I haven’t posted much lately because I’ve been hard at work on my new book. It’s titled *Understanding Statistics*, and I expect to finish in a week or two. I’ll be sure to post here when I do, hoping that lots of you will buy it. Even if you don’t need one for yourself, you might know somebody who would enjoy and make good use of it. Who knows, maybe 20 of you will send a copy to Anthony Watts. Maybe he would learn something from it. Irony of the richest kind.

It’s written at an introductory college level for non-math majors, those who haven’t studied calculus. There are some notable differences from the usual such text. For one thing, there’s much more emphasis on *theory* than is usual. Too many texts amount to little more than a cookbook, with *recipes* for statistical procedures and gobs of examples but little or no exposition of *why* it works the way it does, not just *how*.

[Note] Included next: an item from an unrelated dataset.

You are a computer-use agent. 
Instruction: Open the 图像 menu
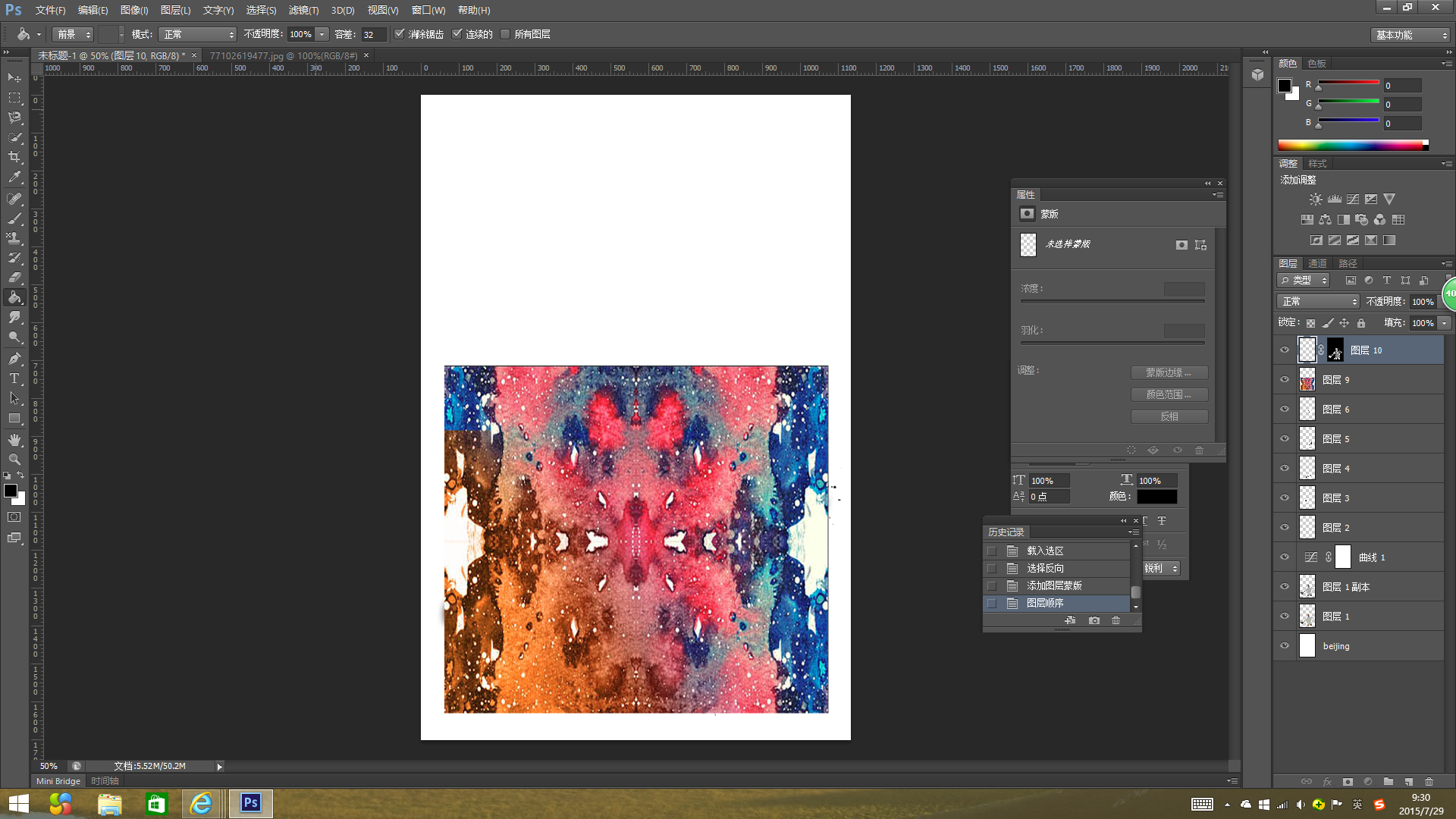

That’s fine, students learn well that way and usually do well on their tests — they even *feel good* about it. But five years later when they actually need to *use* it, all is forgotten. So they have to go back to the book and start over *from scratch*. My experience is that when you learn the “why,” it sticks. The “how” will be forgotten in five years, but if the need arises, you won’t have to re-learn it from square one. Something about understanding the “why” reaches the core of your brain and makes the re-learning so much easier and faster, and so much less likely to go wrong. Truly *understanding* something stays with you forever.

Often, theory is omitted because it’s considered too difficult for non-math majors. That’s an idea I find both unflattering, and mistaken. My experience is that students, even those who hate and fear math, have more than enough intellect to get it — really understand — if it’s presented clearly enough. That’s the writer’s job and the teacher’s job, so when students find a smattering of theory too difficult, I don’t blame them — I blame the teacher.

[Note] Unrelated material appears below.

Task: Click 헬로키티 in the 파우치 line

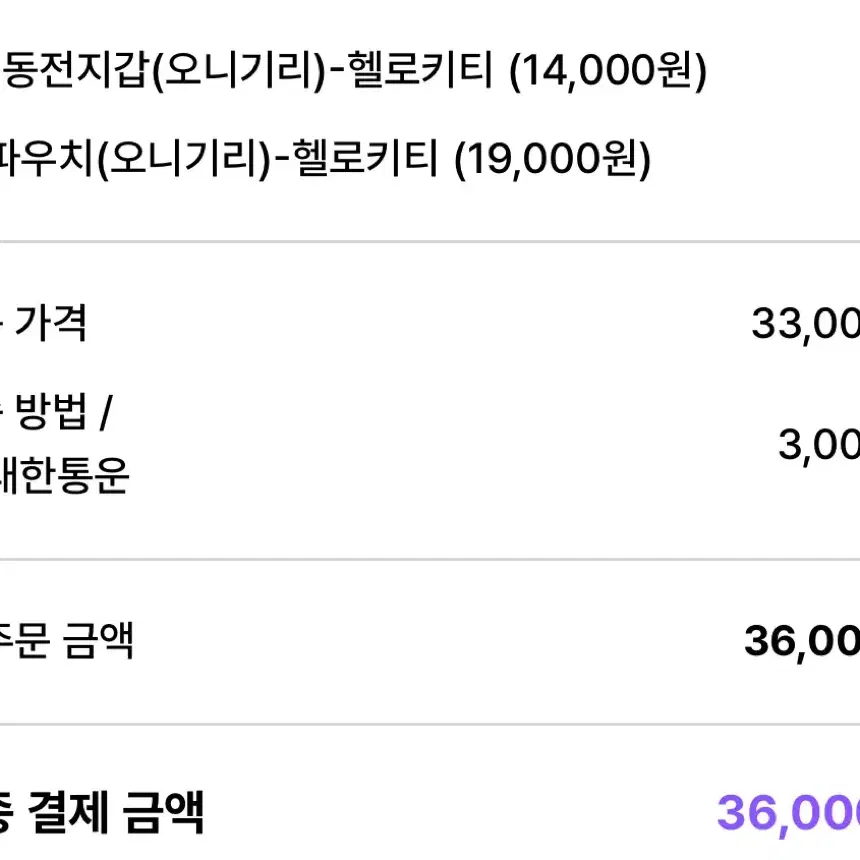Action: click(x=365, y=157)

Another difference is that I’ve included some “case studies.” These aren’t just data sets used to illustrate a particular method. They’re data sets which I analyze the shit out of. That’s the way statistics often is, and often should be, done. It’s true that there are many circumstances in which data are collected to anwer a specific question and you know ahead of time exactly how they’ll be studied and what tests will be applied. But there are surprisingly many situations in which data are acquired and nobody has a clue what they mean. That’s a case in which the “cookbook” approach falls on its face. By showing how to *explore* data and put it under the microscope from multiple angles, I hope to give readers much more power over the data they wrestle with.

Yet another difference is that I’ve left out problem sets and computer instructions. Those will be put into a *study guide* which will be released in a few months so that teachers who wish to use it for a formal course can do so. By separating these functions I hope to make the base text more readable, and I’m a firm believer that books should be written so as to be *read*. The study guide will have to change rapidly to keep up with changes in how data are acquired and made available and how computer tools evolve. I hope that the base text will be considerably more “timeless.”

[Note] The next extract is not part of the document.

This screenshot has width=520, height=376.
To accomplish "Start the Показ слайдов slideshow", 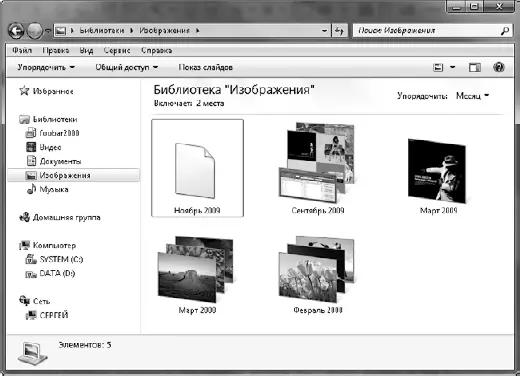I will point(205,67).
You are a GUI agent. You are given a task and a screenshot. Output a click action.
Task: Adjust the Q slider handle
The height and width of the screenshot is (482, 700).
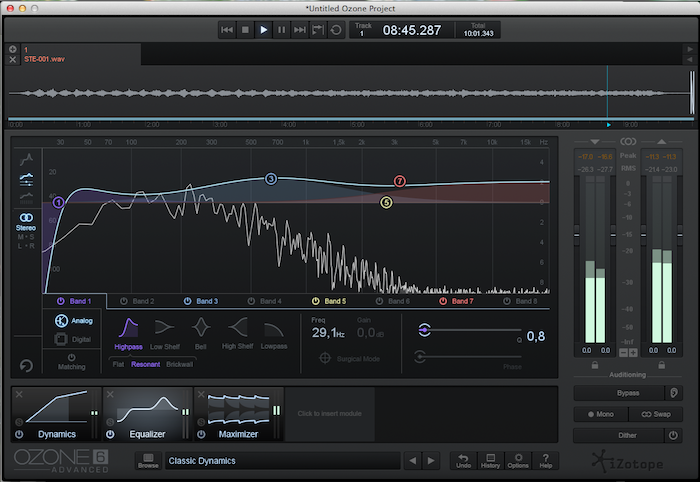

I probably won’t post much in the upcoming week. But when the new year arrives I’ll be back with a vengeance. Stay tuned.

The book sounds great, the “cookbook” approach to statistics generally leads to bad statistics, so an introductory book that deals with the theory is exactly what is required. The “no warming since [insert date]” is a great example of what is wrong with the “cookbook” approach to statistics. The skeptics are just following the “null ritual” and don’t understand that the null hypothesis ought to be the hypothesis to be nullified in order to provide support for their hypothesis. As their hypothesis is that there has been a change in the rate of warming, their H0 should be that the warming has continued at the same rate. However they don’t understand the purpose and meaning of the hypothesis test, so they don’t understand why *their* H0 shouldn’t be that the trend is flat (as that is essentially starting off from the assumption that they are right until “proven” wrong, which is hardly skepticicism). Keep up the good work!

I really like the sound of the book, I totally agree about explaining the reasons why a procedure works. I am useless at remembering separate facts, but why things work just sticks for me too. For more complex problems I find complex examples very useful, it sounds like your case studies fits my style of learning exactly.

Hope you had a happy Christmas and merry new Year.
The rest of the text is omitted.